Sur la version anglophone de Wikipédia, l’une des pages les plus visitées de l’année est celle dédiée au conflit entre l’Ukraine et la Russie. Or, selon une étude conduite par deux think tanks anglais et relayée par Gizmodo le 18 octobre, l’article a, à de nombreuses reprises, été vandalisé afin de mettre en avant un discours pro-russe.
En tout, depuis le début de l’invasion en février 2022, les administrateurs de Wikipédia ont dû bannir 89 éditeurs de la page (dont 3 bots), et annuler leurs modifications. Ces derniers auraient « violé les règles de Wikipédia en s’adonnant à du vandalisme, des abus et des attaques personnelles, pour violation de la propriété intellectuelle, et pour corruption », selon les observations de l’étude. À travers leur action, ces éditeurs ont tenté de faire la part belle à la version russe des faits.
Des centaines de modifications sur Wikipédia
En tout, les 86 éditeurs humains bannis sont responsables de 681 interventions sur la page, précise l’étude. Elles ne représentent que 8 % de toutes les modifications survenues sur l’article depuis le début du conflit. Cependant, les changements effectués par les éditeurs relayaient tous la version de Moscou, et étaient souvent accompagnés par des liens venant de médias d’État russes.

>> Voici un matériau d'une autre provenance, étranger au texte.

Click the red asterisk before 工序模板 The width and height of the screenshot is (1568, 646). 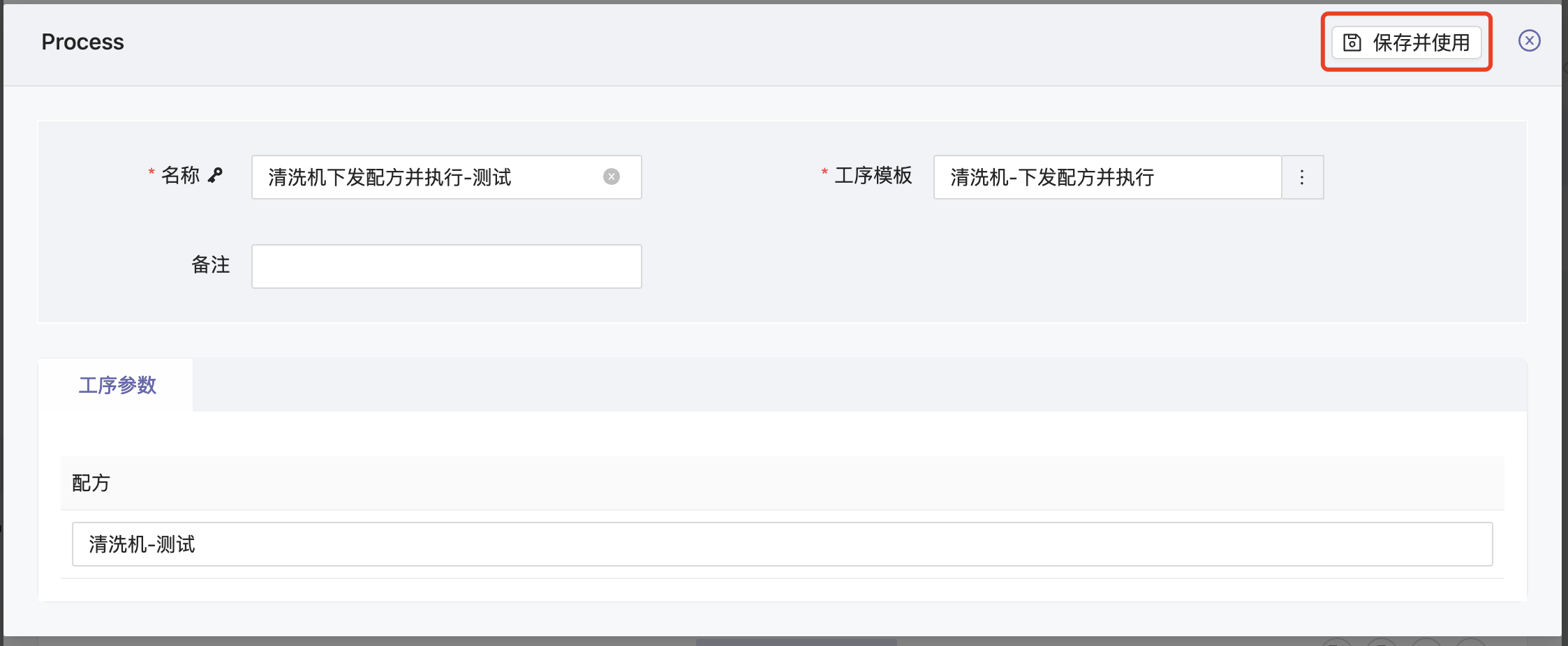tap(824, 172)
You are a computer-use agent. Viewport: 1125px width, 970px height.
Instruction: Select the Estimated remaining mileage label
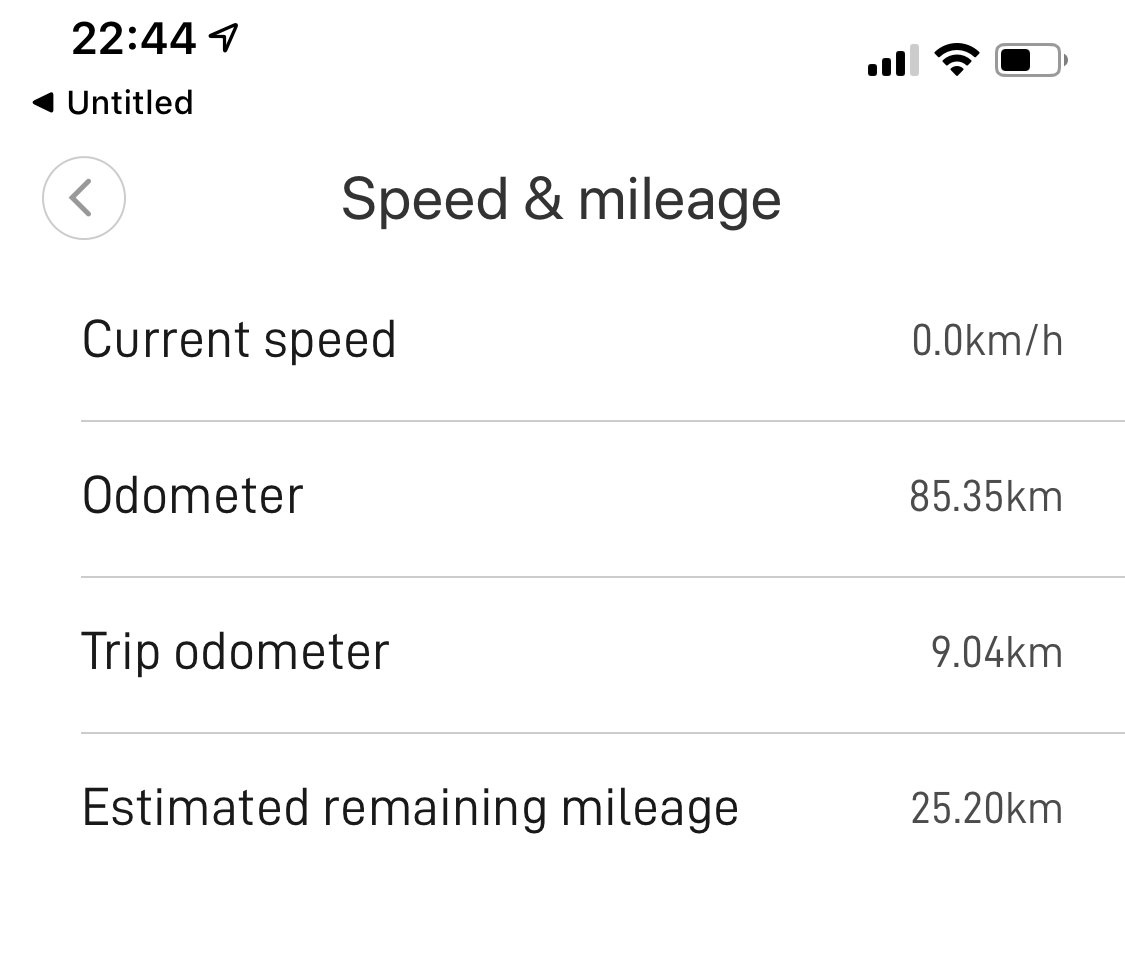(410, 808)
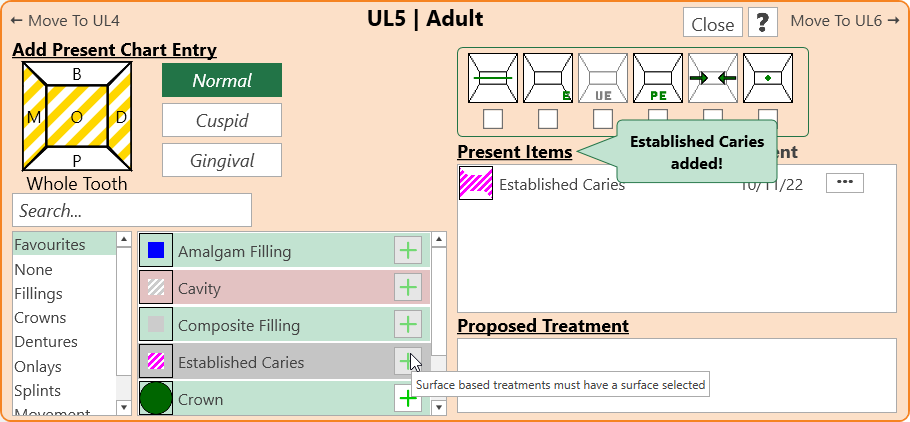Open the question mark help button
The image size is (910, 422).
point(763,23)
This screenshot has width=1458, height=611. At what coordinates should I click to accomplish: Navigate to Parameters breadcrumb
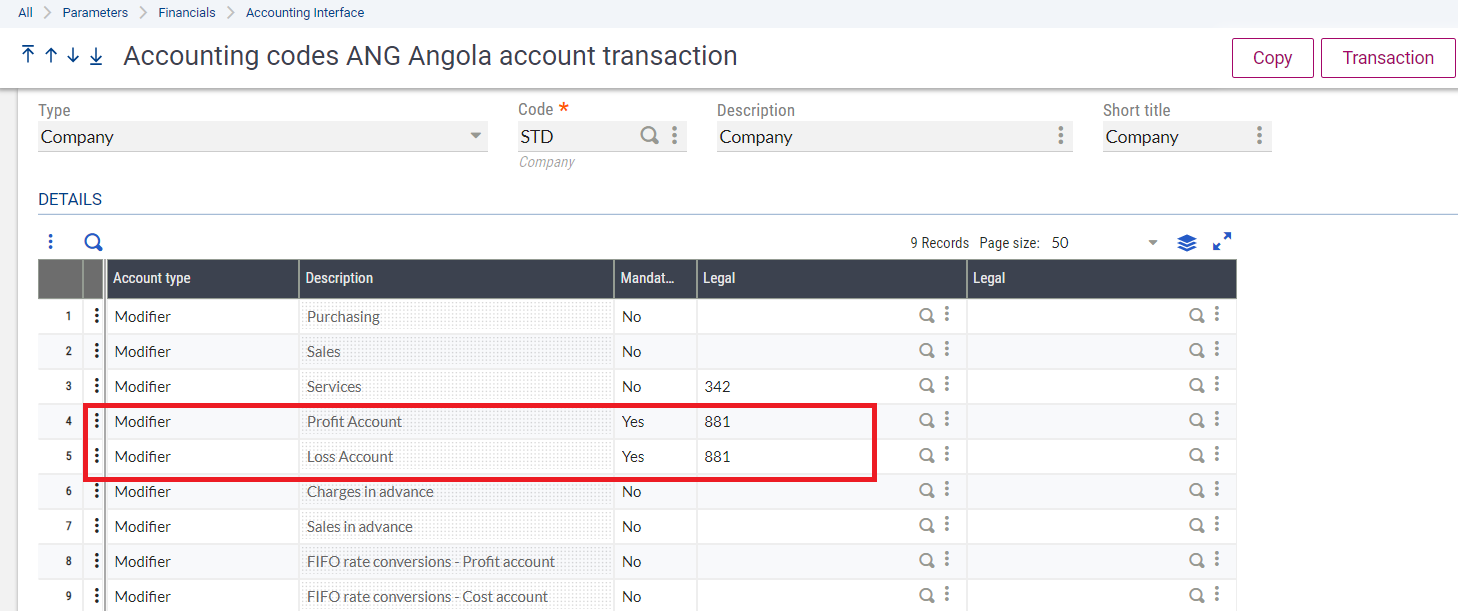pos(95,13)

Outre l’ajout de sources pro-Kremlin dans l’article, les éditeurs ont eu 4 buts principaux, pointe l’étude. Ils ont « semé le doute sur l’objectivité de l’article », en modifiant le texte de l’article afin de décrédibiliser les sources « pro-occident », et faire paraître les sources pro-Kremlin plus honnêtes. Les éditeurs ont également ajouté des passages de texte soutenant les versions du gouvernement russe et supprimé ceux faisant le contraire.

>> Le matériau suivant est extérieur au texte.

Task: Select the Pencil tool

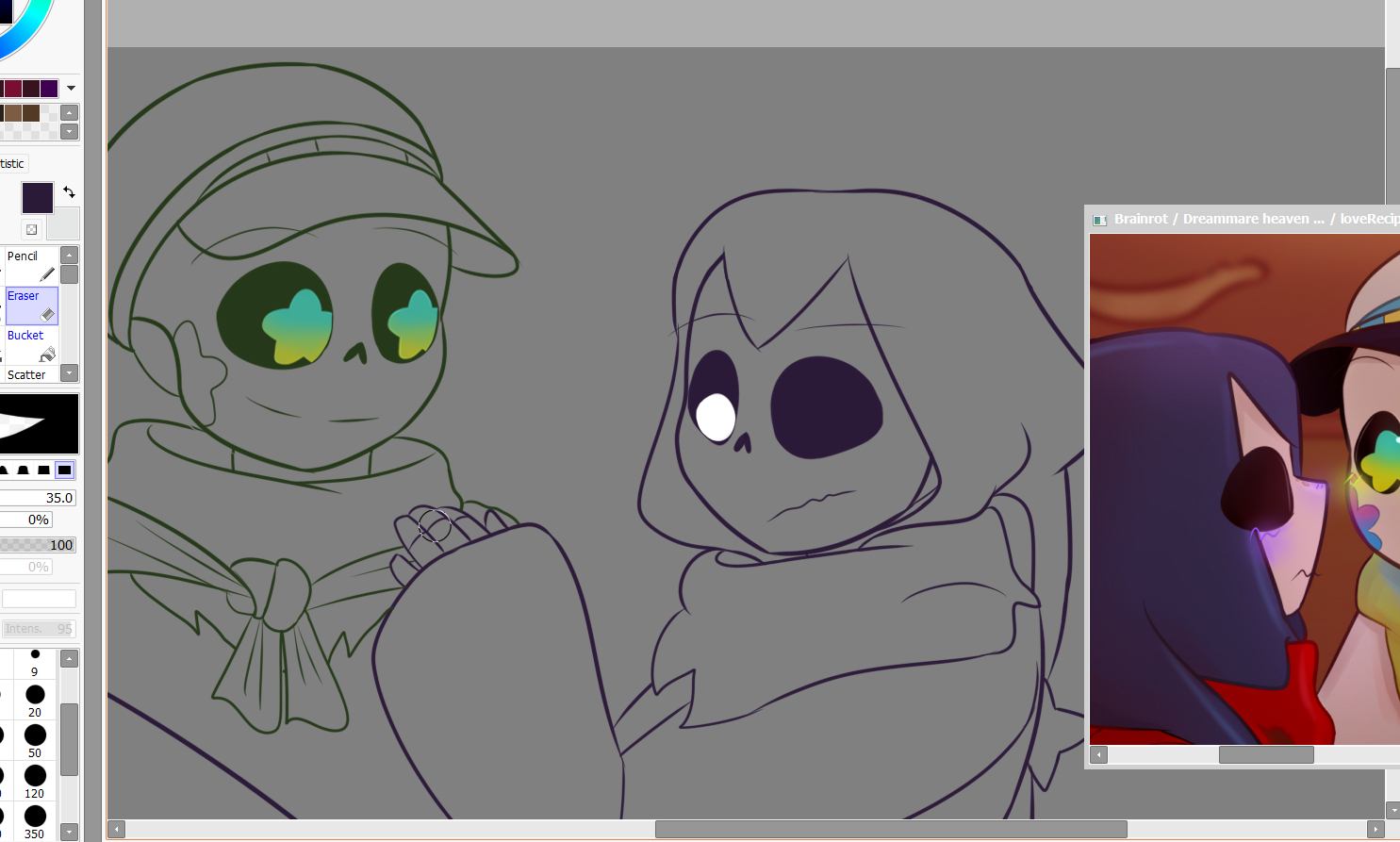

Une autre de leurs missions semble avoir été d’aborder des sujets historiques, afin de mettre en avant une vision de l’histoire plus favorable à la Russie. Enfin, leur dernier rôle était d’ajouter des citations de Moscou directement dans le texte de l’article dans le but d’accroitre la présence des arguments russes.
Les éditeurs n’ont pas modifié que la page sur la guerre entre la Russie et l’Ukraine. Les autres articles qu’ils ont remaniés concernaient l’Irak, la Libye, et l’organisation terroriste de l’État islamique. Enfin, les éditeurs ont aussi fait des changements sur des pages moins géopolitiques, telles que celles de compagnies aériennes.
Les auteurs de l’étude soulignent le fait que les éditeurs semblent s’être coordonnés pour accomplir leurs retouches, car plusieurs d’eux « partageaient constamment les mêmes liens » vers des médias d’État russes dans les articles.
Une action concertée entre éditeurs
Malgré tous ces éléments, il est difficile de conclure à une action mandatée par un État. « Il y a peu d’exemples connus de comportements illicites sur Wikipédia qui peuvent clairement être attribués à un État », indiquent les auteurs de la recherche. « La façon la plus simple de prouver leur implication est de trouver les modifications faites depuis une adresse IP appartenant au gouvernement. »
Il est cependant très facile de cacher une adresse IP, et il existe des groupes et des entreprises spécialisées dans la manipulation de pages Wikipédia. La tentative d’instrumentalisation la plus évidente commise par un État a été exposée en septembre 2021, lorsque la fondation Wikimedia a banni une dizaine d’administrateurs chinois, qui avaient « infiltré la plateforme. »
L’encyclopédie en ligne est souvent la cible d’actes de manipulation. L’un des sites les plus visités au monde, Wikipédia offre en plus la possibilité à n’importe quel internaute d’apporter des modifications aux articles, et c’est aux administrateurs bénévoles de l’encyclopédie de s’assurer du bien-fondé et de la pertinence de ces ajouts. Pour se faciliter la tâche, toutefois, certains sujets sensibles peuvent être verrouillés aux nouveaux venus.
Les bénévoles ayant des responsabilités au sein de Wikipédia doivent donc faire face régulièrement à des tentatives de manipulation, que ce soit par des groupes politiques cherchant à mettre en avant leurs idées, par des partis essayant d’embellir le CV de leurs candidats aux élections, ou encore, parfois, par ennui ou pour promouvoir un produit ou un service.